On Mon, Nov 13, 2023 at 10:15:30AM +0100, Daniele B. wrote:
> In few words, when the matter is saving the data of one 1 disk the best
> solution is adopt a backup strategy for that purpose.

Yes, this is true.

I answered the OPs direct question about how to create the raid mirror, but
that was _not_ intended as an endorsement of using raid to solve any
particular problem.

In very simple terms, a raid-1 mirror is useful for protecting data which is
often changing, (E.G. busy mail spools), where backups would immediately
become out-dated, (although you should make regular backups of that data
anyway, in addition to having the mirror).

Raid-1 is also useful in some situations where you need high availability of
data even though that data is unchanging and easily restored from a backup.

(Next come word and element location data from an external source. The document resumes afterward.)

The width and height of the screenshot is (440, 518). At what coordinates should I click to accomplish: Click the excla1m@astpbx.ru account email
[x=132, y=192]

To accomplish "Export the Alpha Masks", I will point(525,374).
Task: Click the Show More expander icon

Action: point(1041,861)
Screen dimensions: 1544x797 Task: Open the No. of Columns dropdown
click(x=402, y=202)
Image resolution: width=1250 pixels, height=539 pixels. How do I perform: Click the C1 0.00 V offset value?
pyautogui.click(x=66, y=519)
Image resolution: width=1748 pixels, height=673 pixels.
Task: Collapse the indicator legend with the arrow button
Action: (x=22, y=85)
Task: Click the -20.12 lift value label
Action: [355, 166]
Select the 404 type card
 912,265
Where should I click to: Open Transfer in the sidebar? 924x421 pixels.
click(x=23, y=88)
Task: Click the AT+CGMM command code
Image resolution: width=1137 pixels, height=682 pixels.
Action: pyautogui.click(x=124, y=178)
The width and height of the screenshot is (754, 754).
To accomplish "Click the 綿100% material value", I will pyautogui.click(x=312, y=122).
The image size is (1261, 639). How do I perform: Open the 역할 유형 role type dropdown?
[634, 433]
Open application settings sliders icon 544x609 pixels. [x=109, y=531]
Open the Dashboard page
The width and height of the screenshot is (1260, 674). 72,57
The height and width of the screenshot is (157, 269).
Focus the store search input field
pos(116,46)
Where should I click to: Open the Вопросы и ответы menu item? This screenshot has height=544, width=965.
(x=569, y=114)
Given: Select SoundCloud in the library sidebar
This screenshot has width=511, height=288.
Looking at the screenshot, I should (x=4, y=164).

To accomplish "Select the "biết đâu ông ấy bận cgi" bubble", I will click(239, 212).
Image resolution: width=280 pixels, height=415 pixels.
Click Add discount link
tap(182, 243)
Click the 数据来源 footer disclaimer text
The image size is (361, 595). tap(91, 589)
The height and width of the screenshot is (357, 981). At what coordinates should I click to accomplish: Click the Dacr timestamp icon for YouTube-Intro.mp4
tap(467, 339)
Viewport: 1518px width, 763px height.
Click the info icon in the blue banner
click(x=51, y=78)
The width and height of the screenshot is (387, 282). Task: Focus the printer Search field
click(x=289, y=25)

An example of high availability of a large and mostly unchanging database
might be a music repository for a radio station that is using digital playout,
where they cannot risk going silent just because one hard disk broke, but the
actual data would be easily restored from backups if a complete system failure
did occur.

Also note that using multiple disks instead of a single disk can and often
does _increase_ the risk of any particular failure.

Any one of the disks could develop a fault which takes the host controller
out or even makes the PSU explode.  Any one of the disks could have firmware
issues that cause silent data corruption, and the more disks you have the
more likely it is that one of them will suffer such a problem.

> If you are on
> sticks copy machine by three slots are also a solution.

Running an OpenBSD system entirely from USB sticks, and using a copy machine
to make backups is not a good suggestion for general usage.

Just do a normal installation on a normal hard disk and make normal backups.

And don't just use $HOME as an endless rubbish dump for old data.  $HOME is
for work in progress.  Finished stuff should be archived elsewhere and taken
out of the regular backup loop.

P.S. Daniele, please fix your mailer's reply-to: header.